GE, which is responsible for the pollution, also analyzed the first year’s operation and has released its own 247-page report.
The two sides will now wait for a seven-member panel of dredging experts to review the work and recommend changes for the bigger, five-year Phase 2.
The entire project’s estimated price tag is about $700 million.
Both sides agree there is much more contamination in the river sediment than first estimated. And both believe there are lessons to be learned from a dredging season that saw more PCBs kicked up than predicted, more equipment problems than expected — and the drowning death of a researcher.
“What people should take away from this whole thing is there is room for improvement,” EPA spokeswoman Kristen Skopeck said Tuesday after the report was made available on the agency’s Web site.
Mark Behan, a spokesman for GE, said the company wants to put a cap on the amount of PCBs dug up to lower the odds that they will find their way into fish and the rest of the ecosystem.
“The EPA’s goal was to reduce PCB levels in fish and in the Hudson,” Behan said. “What we found in Phase 1 is a clear relationship between dredging and resuspension. We can now design a smarter, more efficient project and get it done in five years.”
To achieve the goals EPA established for this project, GE wants the agency to impose a maximum limit on the mass of PCBs that dredging releases downstream over the five years of Phase 2.
PCBs are considered probable carcinogens. The company’s plants in Fort Edward and Hudson Falls discharged PCBs into the Hudson for decades before the oil-based coolant was outlawed in 1977.

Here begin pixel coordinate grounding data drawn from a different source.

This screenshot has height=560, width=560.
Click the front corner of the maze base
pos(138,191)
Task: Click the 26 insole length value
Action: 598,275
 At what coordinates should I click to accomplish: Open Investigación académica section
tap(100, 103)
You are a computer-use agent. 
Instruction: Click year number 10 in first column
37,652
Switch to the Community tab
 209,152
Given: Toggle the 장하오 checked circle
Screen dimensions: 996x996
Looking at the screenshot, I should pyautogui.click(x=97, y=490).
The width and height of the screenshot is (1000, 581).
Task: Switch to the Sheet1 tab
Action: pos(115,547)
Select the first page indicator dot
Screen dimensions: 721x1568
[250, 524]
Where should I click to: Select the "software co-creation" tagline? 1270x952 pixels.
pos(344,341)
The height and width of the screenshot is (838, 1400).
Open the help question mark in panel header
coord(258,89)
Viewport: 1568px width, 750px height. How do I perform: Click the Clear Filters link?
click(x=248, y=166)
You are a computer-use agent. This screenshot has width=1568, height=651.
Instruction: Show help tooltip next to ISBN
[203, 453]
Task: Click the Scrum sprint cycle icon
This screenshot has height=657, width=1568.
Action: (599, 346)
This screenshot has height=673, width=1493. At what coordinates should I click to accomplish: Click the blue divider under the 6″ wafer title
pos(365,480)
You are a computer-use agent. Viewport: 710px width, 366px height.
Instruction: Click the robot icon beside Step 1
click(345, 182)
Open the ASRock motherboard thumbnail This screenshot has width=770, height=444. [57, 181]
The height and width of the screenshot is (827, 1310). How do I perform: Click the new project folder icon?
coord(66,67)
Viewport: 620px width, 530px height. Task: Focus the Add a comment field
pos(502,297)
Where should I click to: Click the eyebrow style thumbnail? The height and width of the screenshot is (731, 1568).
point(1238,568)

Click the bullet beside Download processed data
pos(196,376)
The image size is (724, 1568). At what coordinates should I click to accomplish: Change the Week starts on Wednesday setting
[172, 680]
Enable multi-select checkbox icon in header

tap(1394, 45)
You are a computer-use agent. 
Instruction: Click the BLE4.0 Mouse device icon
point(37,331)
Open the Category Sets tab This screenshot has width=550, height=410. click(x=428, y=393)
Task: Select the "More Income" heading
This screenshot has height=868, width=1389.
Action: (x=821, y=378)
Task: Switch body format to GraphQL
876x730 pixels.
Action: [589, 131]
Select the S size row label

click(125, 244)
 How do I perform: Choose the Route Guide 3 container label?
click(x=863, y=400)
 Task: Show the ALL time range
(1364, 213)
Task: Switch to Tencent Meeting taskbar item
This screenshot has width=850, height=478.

The primary health risk associated with the site is the accumulation of PCBs in the human body through eating contaminated fish.
Federal regulators want a project that leaves no more than a 1 percent residue of the 1.3 million pounds of PCBs that went into the river, most of which is concentrated in the Upper Hudson River near the plants.
Skopeck said there is no evidence that resuspended PCBs floated down to the lower Hudson River.
Among the findings from the EPA:
• the depth and extent of PCB contamination was not adequately defined through sampling;
• pockets of highly concentrated PCB oil were identified;
• a greater volume of sediments were removed than the design goal, even though only 10 of 18 targeted areas were finished;
• debris blocked dredge buckets from closing tightly, so water and sediment were sometimes returned to the river;
• the dewatering facility was unable to keep pace with the rate of dredging;
• and PCB-contaminated sediment was left behind due to difficulties at disposal site in Texas.
Now the team of dredging experts, all engineers, will review the two sides’ reports and compile a list of recommendations for phase 2, which is due to start in May of next year.
The panel is expected to hold public meetings with the EPA and GE the first week in May and then deliver its report in June.
From that point, the two sides will negotiate what needs to be changed for Phase 2.
If they can’t reach an agreement, Skopeck said, GE can opt out of the work and it will be the EPA’s responsibility to go to court to force the polluter to do the cleanup or hire someone else and force GE to pay the bill after the work is complete.